Tuesday, October 27, 2015

Bullet Witch

I shouldn't love this game as much as I do.  The controls are twitchy and not very responsive, the story line is laughable, the voice acting is cheesy (and in some cases almost unbearable), and save for the lead character all the other people you interact with are absolute garbage, including the other good guys.

So why do I love this game so much?


I dunno, man.  I just can't explain it.




Bullet Witch came out in 2007 for the Xbox 360.  It was produced by the game company Cavia, responsible for some games I absolutely love like Ghost In The Shell: Standalone Complex for the Playstation 2 and- ...huh.  Okay, well, they've made a lot of games based on various Japanese properties.  The game was released by Atari to rather meh reviews aside from people like ChrisL who just want to point out how Alicia, the lead character, is "freaking hot for a video game character."  Sadly, zero people found that review helpful.

Done as a third person shooter, the game takes place in the near future year of 2013 (?!) where demons and other monsters roam the Earth.  Humanity has been reduced to a population of only one billion people.  What few military forces are left struggle against the endless swarms of horrors, but our primary hope is Alicia Claus, a young woman who shows up out of the blue with a magic broom-shaped weapon that transforms from a machine gun to a shotgun to a sniper rifle to a cannon (!).  She also has powerful magic that she can wield, gaining powers and abilities as the game continues.

Things I liked were the scale of events in the game.  Large bosses felt genuinely large, such as Omega, a creature you initially face in the beginning of the game, but need to flee from because (at the time) it's too powerful.  Later, when Alicia is at her full power, you return to the city to fight Omega.  There was also a giant dragon/snake creature you fight while standing on top of a cargo plane in flight.

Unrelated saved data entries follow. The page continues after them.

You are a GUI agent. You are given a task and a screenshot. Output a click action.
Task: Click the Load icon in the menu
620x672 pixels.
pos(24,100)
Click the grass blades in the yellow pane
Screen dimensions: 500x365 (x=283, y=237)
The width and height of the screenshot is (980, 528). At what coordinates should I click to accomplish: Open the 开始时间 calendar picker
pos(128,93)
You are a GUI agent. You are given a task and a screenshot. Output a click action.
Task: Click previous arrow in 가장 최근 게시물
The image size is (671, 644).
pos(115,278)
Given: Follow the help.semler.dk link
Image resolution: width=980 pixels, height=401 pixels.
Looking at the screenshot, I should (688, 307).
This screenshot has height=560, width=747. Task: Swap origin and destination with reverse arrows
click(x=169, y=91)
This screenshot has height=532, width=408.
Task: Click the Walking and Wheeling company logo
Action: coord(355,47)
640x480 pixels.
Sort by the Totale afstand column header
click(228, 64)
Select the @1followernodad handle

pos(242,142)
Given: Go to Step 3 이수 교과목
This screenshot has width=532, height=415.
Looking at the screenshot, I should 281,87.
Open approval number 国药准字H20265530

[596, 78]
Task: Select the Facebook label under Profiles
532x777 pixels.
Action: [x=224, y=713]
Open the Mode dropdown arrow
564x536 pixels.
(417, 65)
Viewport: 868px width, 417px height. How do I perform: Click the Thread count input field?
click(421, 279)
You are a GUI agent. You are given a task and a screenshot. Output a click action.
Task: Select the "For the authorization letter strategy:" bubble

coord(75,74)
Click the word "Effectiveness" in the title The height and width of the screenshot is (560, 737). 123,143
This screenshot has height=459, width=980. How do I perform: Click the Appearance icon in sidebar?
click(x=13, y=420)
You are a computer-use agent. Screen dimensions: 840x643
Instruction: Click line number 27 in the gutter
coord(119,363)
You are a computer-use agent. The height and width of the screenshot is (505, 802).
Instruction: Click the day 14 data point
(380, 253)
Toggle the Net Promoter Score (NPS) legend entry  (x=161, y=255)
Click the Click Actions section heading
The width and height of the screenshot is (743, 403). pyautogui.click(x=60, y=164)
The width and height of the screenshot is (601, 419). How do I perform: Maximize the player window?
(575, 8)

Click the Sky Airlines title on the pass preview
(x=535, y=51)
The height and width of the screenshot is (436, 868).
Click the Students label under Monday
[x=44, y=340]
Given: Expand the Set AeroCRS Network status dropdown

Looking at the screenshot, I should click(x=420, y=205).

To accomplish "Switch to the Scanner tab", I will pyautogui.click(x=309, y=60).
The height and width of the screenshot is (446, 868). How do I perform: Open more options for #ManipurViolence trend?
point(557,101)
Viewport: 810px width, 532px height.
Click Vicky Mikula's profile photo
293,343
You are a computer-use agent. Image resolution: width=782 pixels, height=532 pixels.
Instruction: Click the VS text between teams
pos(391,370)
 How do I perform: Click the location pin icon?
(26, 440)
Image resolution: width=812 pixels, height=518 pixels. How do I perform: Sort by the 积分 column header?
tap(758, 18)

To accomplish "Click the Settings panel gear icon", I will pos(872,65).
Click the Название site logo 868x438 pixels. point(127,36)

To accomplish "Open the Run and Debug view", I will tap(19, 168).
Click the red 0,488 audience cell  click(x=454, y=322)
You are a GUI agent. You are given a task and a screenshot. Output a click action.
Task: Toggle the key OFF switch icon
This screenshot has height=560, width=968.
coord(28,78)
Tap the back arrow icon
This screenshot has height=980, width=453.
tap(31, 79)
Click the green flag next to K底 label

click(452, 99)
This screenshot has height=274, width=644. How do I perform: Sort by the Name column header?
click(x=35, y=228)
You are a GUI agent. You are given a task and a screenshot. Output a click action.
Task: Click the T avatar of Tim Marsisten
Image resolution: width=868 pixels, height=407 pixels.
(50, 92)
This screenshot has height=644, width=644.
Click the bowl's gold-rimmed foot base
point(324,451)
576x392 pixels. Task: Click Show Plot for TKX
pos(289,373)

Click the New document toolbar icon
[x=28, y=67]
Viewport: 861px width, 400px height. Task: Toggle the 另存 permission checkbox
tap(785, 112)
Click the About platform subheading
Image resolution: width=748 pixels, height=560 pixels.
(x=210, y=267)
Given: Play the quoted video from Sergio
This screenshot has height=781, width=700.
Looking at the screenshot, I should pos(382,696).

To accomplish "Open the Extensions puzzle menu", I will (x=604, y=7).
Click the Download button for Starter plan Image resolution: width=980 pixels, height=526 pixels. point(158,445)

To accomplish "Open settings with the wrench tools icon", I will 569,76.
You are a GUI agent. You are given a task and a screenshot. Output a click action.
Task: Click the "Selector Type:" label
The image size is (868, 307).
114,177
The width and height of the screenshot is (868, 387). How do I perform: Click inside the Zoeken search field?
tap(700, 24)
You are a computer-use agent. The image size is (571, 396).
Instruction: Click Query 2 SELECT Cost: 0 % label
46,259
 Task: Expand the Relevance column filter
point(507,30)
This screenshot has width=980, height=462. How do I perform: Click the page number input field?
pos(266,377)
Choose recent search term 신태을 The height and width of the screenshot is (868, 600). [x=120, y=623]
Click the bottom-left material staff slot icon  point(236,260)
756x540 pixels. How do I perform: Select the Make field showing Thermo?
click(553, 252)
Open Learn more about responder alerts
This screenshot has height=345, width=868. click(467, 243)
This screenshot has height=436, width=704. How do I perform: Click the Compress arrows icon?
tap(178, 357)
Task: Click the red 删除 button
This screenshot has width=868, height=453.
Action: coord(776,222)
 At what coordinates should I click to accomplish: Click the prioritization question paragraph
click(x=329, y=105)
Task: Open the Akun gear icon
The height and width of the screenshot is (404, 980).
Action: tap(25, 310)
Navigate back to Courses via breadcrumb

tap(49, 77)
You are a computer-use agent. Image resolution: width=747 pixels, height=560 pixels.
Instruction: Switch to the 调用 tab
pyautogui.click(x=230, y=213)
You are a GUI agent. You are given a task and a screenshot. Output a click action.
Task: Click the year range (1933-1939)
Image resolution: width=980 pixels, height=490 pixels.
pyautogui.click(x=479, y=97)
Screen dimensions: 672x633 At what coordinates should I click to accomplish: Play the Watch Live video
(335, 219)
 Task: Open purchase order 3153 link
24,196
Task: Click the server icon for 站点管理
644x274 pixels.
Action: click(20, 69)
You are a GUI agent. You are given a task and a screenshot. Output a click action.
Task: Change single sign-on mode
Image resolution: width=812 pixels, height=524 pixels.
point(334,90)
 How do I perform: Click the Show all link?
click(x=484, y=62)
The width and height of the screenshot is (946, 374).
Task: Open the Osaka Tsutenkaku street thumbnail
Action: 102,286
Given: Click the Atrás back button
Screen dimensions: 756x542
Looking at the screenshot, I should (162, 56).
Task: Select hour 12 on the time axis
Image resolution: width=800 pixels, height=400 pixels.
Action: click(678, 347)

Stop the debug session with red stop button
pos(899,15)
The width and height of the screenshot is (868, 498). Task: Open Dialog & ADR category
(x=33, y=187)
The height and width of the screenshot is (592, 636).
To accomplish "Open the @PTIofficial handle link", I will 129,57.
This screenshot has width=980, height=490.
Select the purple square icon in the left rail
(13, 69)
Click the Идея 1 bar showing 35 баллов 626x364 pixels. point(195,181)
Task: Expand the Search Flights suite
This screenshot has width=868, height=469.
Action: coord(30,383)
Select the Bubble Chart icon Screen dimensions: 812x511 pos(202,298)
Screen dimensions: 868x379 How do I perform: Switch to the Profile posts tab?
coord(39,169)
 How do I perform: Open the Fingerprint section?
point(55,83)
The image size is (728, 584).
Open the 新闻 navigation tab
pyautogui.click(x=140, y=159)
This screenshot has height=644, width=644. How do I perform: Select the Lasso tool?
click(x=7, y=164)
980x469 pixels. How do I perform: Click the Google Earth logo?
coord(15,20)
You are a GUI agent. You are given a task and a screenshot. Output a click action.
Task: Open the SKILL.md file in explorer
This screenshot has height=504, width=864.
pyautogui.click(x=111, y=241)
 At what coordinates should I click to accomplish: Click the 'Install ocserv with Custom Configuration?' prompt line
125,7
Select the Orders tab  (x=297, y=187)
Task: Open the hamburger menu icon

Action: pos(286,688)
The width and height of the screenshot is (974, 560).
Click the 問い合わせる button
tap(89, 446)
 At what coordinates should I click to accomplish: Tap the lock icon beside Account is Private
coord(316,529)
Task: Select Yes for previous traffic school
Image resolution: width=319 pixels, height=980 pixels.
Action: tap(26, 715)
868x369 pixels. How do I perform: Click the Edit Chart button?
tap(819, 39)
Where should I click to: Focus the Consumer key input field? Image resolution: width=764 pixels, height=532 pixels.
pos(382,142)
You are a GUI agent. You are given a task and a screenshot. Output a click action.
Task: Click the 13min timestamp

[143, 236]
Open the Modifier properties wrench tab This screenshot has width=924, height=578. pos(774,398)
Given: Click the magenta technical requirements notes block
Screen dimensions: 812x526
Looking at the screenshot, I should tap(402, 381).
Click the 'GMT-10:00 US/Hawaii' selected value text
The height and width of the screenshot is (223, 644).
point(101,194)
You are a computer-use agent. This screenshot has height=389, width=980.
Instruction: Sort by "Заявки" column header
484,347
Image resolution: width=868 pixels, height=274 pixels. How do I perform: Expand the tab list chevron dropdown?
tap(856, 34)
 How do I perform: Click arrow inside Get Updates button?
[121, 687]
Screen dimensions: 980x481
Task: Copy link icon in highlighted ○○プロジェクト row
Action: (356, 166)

This was 2007, so destruction in games was still relatively new.  Alicia's abilities would let her fling cars into enemies, blow up gas stations with lightning bolts (or bullets), and with her later abilities suck entire barns and forests into the sky with tornadoes or destroy entire regions with meteors.  There was a good sense of satisfaction from watching a swarm of enemies come charging out just to be met with a massive lightning bolt that blows up every car around them.

The voices are goofy (you can watch all of the cut-scenes here) but a special shout-out has to go to Maxwell Cougar, the dorkiest dork who ever dorked.  The guy's voice is laughable, his actions are absurd, and he looks like he fell out of a SyFy original movie.  Probably one starring Lorenzo Lamas.

With poor dubbing, a story line that only really makes sense in a "gee, it's a good thing these soldiers met me so I can solve all their problems through coincidences" way, and an ending that's only satisfying in the sense that you defeat a boss who previously chased you away (...actually, that is pretty satisfying) it's easy to understand why this game isn't really held to higher esteem.

I, however, still toss it in whenever I want to have some simple fun.  There's just enough challenge to the game that you feel a sense of accomplishment every time you get through a section of it (though it gets much easier in subsequent plays through when you can just drop tornadoes on everything), and Alicia's growth in power mirrors the growth in challenge from the enemies she faces.

The game also offered some alternate costumes for purchase.  Some were clearly meant to be cheesecake, such as the schoolgirl costume or the "barely covered by bandages" looks.  Some were much more bizarre, and I'm not sure what they were supposed to represent.

Bwuh?
With memorable monsters, a fun lead character (who, remember, is "freaking hot for a video game character"), and decent (not amazing) game play, Bullet Witch is a game that I think more people should play, even if it's just to see how games evolved and find out what sorts of game play ideas evolved (destructible environments) and which ones seem to have stagnated (zombies with machine guns).

It's big, it's dumb, it's fun.  You can probably find a copy cheap or just watch the Let's Play videos online.